Hypogonadotropic hypogonadism may be identified at
the onset of puberty (18–20). Gait ataxia in BNS generally
manifests prior to early adulthood, although late-onset ataxia has
additionally been reported (2,9). In
the present study, a 39-year-old male was initially diagnosed with
hypogonadotropic hypogonadism at the age of 14 years. Subsequent
magnetic resonance imaging (MRI) and funduscopic examination
suggested that the symptoms were a result of BNS. The cause of the
symptoms was further confirmed by the presence of a compound
heterozygous PNPLA6 mutation.
Materials and methods
Patients
The proband and his parents were recruited at the
People's Hospital of Henan Province (Zhengzhou, China) in March
2016. The age range of patients was 39–70 years old. Written
informed consent was obtained. The present study was approved by
the ethics committees of Central South University and The People's
Hospital of Henan Province.
Clinical assessments
Endocrine manifestation in serum isolated from whole
blood samples (1 ml per patient) were examined using the following
ELISA kits: Human luteinizing hormone ELISA kit (cat. no. ab108651;
Abcam, Cambridge, UK), human follicle stimulating hormone ELISA kit
(cat. no. ab108641; Abcam), human estradiol E2 ELISA kit (cat. no.
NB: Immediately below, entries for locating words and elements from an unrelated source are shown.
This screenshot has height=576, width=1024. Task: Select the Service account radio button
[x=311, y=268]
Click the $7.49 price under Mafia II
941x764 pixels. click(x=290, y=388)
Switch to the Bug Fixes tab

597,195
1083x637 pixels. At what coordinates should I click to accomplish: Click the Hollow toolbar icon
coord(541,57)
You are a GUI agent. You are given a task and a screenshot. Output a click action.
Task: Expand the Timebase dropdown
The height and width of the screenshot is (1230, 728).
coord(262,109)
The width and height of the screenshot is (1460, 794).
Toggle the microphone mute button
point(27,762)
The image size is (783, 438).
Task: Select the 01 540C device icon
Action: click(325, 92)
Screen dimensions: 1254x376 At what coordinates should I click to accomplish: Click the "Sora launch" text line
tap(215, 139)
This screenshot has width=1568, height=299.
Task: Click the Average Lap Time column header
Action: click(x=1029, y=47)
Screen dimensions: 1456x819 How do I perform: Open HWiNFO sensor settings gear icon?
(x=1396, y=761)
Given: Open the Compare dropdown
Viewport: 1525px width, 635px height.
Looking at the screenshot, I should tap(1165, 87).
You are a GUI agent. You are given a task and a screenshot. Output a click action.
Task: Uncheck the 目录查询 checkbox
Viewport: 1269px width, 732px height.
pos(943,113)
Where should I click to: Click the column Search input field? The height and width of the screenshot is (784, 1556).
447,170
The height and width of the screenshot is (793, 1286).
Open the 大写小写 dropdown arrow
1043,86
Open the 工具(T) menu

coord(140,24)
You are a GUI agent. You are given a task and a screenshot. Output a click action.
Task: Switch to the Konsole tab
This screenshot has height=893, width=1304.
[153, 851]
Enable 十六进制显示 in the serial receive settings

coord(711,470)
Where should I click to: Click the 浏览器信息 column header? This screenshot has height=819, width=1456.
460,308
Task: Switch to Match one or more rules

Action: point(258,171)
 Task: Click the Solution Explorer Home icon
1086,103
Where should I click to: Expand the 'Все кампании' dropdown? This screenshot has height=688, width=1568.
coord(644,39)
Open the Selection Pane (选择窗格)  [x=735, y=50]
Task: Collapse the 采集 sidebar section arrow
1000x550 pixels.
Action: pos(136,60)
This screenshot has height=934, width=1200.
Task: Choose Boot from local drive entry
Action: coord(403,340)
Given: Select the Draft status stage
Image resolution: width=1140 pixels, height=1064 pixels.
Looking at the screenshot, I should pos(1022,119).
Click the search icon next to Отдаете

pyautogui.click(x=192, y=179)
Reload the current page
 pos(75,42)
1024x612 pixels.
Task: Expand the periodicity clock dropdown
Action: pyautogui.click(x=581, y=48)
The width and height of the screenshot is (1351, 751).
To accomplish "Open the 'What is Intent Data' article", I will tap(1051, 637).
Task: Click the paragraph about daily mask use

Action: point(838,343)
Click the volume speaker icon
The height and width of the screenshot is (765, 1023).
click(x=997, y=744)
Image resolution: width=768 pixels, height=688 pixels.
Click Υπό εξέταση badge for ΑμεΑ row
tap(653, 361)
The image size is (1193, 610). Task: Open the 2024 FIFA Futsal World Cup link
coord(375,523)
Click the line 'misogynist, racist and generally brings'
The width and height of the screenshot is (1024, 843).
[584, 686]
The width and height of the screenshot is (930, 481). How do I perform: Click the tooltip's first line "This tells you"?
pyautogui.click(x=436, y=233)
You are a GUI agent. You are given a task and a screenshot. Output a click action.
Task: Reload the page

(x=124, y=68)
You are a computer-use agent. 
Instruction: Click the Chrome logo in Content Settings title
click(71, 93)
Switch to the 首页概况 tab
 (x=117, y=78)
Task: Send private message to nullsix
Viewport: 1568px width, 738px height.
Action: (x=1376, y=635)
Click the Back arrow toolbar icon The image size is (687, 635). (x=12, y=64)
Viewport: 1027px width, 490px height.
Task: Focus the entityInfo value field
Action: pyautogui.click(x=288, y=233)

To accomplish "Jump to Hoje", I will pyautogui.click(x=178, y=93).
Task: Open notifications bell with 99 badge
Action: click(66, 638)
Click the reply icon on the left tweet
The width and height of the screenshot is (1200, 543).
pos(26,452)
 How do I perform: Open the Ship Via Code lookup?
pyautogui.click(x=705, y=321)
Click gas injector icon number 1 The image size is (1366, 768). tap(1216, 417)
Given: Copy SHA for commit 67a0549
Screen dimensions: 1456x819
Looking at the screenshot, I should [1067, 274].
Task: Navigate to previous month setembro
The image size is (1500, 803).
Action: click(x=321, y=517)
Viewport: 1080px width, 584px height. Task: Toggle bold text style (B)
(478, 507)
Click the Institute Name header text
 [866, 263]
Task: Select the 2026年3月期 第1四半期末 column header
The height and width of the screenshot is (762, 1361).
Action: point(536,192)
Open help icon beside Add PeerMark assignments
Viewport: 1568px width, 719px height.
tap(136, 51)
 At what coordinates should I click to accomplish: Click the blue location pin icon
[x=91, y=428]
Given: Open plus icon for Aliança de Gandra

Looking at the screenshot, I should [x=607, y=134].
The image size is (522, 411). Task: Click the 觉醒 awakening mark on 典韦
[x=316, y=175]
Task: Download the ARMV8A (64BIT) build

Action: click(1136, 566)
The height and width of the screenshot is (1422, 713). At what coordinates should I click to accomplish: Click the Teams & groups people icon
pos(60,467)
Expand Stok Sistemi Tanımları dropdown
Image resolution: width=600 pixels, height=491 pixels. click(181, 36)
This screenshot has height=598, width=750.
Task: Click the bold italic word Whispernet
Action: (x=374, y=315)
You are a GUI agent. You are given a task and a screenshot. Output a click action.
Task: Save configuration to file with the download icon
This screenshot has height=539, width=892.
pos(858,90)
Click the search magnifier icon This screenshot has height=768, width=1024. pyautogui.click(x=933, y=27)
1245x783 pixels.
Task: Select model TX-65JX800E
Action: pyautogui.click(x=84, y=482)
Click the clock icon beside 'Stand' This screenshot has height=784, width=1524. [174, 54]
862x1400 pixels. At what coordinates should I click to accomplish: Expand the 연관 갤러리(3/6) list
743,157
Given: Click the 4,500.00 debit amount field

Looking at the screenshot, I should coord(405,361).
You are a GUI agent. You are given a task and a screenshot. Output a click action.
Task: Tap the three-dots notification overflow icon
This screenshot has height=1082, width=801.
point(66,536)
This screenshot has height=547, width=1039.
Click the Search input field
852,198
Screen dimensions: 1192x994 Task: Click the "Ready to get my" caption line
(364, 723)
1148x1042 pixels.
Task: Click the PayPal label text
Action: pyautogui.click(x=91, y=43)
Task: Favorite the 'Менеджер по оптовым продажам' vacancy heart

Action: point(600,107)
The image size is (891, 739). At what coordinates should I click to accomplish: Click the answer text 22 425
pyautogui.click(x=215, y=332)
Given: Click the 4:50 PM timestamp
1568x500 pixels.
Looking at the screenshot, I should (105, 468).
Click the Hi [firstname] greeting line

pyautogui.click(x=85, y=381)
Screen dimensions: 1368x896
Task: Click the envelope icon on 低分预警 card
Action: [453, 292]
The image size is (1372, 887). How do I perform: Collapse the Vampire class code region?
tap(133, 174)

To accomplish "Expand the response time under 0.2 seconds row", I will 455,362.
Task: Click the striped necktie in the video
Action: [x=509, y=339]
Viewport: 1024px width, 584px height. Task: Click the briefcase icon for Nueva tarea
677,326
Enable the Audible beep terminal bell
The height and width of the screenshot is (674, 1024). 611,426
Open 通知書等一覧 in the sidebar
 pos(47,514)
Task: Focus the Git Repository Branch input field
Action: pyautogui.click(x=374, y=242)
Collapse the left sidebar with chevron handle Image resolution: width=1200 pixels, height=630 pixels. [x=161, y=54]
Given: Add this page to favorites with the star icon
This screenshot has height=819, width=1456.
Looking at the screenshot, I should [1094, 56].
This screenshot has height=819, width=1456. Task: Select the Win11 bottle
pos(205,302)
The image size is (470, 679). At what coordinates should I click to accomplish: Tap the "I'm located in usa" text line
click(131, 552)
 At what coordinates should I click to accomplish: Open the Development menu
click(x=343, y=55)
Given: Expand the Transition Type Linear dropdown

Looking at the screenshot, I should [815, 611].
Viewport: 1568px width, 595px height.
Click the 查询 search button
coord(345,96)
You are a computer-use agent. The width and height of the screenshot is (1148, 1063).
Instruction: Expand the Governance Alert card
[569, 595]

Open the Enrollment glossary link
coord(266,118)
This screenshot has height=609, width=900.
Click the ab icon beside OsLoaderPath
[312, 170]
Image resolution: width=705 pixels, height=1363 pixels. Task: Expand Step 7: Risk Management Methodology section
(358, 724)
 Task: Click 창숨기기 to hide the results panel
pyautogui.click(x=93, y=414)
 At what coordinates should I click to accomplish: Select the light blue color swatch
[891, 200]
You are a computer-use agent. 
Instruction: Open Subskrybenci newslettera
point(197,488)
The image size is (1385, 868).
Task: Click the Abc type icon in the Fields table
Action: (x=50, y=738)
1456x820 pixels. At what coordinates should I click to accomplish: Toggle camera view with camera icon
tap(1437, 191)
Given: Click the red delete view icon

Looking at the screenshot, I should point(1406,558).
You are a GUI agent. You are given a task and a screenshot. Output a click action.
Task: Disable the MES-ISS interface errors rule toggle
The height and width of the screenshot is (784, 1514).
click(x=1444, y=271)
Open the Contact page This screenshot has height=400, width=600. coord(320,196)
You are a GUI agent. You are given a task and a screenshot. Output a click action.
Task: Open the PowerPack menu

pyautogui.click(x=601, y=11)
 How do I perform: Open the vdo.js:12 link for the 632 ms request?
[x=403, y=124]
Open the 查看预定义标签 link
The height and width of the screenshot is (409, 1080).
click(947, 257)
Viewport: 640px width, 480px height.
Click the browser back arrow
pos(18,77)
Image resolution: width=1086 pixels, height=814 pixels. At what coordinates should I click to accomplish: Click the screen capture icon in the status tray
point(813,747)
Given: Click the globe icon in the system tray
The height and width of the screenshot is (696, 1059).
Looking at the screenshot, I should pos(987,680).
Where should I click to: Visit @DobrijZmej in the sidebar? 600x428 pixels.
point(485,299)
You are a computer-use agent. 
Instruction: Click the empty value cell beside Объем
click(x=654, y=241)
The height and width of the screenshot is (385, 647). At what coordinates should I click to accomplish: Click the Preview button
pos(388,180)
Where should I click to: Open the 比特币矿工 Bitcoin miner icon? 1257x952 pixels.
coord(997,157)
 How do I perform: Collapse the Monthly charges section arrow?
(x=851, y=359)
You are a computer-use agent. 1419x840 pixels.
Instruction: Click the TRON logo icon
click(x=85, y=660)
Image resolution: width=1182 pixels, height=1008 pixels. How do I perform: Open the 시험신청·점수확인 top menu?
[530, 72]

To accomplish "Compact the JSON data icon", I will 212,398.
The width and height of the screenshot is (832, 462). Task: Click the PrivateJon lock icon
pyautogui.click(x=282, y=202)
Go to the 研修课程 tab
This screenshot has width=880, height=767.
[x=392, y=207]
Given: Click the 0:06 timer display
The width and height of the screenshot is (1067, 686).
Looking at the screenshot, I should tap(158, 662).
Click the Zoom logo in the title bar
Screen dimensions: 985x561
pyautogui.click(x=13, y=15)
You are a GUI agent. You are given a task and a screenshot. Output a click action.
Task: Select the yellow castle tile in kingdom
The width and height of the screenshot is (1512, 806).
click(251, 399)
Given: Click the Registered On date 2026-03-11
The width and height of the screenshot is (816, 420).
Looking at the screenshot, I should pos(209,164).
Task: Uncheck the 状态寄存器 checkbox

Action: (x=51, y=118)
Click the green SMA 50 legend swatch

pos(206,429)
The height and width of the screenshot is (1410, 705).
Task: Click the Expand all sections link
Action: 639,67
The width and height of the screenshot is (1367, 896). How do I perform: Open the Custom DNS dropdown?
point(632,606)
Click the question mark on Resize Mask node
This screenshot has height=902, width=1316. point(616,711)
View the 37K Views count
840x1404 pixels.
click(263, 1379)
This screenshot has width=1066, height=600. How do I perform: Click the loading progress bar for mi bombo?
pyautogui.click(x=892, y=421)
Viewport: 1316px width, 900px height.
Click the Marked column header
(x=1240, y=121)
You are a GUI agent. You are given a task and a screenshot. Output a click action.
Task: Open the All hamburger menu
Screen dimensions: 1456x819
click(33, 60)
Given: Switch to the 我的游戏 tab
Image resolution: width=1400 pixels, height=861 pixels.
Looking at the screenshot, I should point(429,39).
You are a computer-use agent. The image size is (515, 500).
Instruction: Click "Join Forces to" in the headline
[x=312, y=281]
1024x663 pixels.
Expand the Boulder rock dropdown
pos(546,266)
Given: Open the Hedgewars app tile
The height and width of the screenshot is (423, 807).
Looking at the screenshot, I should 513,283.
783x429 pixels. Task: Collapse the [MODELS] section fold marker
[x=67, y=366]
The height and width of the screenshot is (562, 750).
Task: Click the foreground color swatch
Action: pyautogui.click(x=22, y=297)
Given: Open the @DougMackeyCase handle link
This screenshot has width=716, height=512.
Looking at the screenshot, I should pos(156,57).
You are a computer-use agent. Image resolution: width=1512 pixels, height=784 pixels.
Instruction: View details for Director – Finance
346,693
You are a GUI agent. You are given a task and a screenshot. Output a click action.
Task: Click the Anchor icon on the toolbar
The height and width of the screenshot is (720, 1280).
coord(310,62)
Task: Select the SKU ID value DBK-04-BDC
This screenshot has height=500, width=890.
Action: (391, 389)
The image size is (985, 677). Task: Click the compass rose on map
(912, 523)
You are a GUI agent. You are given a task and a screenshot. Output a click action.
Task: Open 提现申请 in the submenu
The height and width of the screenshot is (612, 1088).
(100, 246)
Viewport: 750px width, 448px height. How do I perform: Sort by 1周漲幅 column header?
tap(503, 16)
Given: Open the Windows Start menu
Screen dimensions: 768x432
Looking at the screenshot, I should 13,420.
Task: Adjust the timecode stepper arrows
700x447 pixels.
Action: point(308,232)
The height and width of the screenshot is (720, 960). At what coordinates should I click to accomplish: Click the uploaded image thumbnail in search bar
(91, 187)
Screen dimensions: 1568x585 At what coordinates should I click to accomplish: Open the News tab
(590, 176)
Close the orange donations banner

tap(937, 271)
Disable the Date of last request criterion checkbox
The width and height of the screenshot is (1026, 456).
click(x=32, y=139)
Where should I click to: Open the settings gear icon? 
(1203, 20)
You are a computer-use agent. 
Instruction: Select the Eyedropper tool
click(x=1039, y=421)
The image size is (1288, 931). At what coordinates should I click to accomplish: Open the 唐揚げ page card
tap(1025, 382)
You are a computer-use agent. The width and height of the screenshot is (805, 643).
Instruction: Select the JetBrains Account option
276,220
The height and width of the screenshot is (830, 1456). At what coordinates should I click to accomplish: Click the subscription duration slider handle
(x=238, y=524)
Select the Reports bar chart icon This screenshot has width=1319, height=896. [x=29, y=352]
ab108640; Abcam), human testosterone ELISA kit (cat. no. ab174569;
Abcam), human prolactin ELISA kit (cat. no. ab108655; Abcam), human
progesterone ELISA kit (cat. no. ab108654; Abcam), human
adrenocorticotropic hormone ELISA kit (cat. no. ENZ-KIT138-0001;
Enzo Life Sciences, Inc., Farmingdale, NY, USA), human
triiodothyronine ELISA kit (cat. no. ab108664; Abcam), human
thyroxine ELISA kit (cat. no. ab108686; Abcam), human thyroid
stimulating hormone ELISA kit (cat. no. ab108659; Abcam) and human
parathyroid hormone ELISA kit (cat. no. ab230931; Abcam). The
retina was examined using routine funduscopic examination; the
reflexes of the two legs were detected using electromyography; and
the brain structure was examined using MRI. The results of MRI were
analyzed using fluid-attenuated inversion recovery (21). And the middle cerebral artery was
examined using magnetic resonance angiography (22).
Whole exome sequencing
Genomic DNA was isolated from peripheral blood
leukocytes (1 ml per patient). The whole exome was captured using a
Sure Select Human All Exon kit (Agilent Technologies, Inc., Santa
Clara, CA, USA), and was sequenced on an Illumina HiSeq2500
instrument (Illumina, Inc., San Diego, CA, USA). The sequenced
reads were aligned to the human genome reference (University of
California Santa Cruz hg 19 version; www.epigenomebrowser.org/index.html) using the
Burrows-Wheeler Aligner (bwa-0.7.17) (23). Read qualities were recalibrated
using the Genome Analysis Toolkit (GATK-4.0.2.1; Broad Institute,
Cambridge, MA, USA). The GATK IndelRealigner was used to realign
reads around insertion/deletion sites. The single nucleotide
variants (SNVs) and small insertions and deletions (InDels) were
generated with the GATK Unified Genotyper in parallel with the
SAMtools (samtools-1.7; www.htslib.org/doc/samtools.html) pipeline. ANNOVAR
(version 2.3.1) (24) was used to
annotate the detected variations. ExAC (version 0.3.1; exac.broadinstitute.org) and 1,000 Genomes
(www.internationalgenome.org)
(25) were used to identify the
population frequencies of mutations.
Deleterious missense SNVs were predicted using the
following tools: i) SIFT [sift.jcvi.org;
a single nucleotide polymorphism (SNP) with SIFT score <0.05
predicts a negative effect on the encoded amino acid]; ii)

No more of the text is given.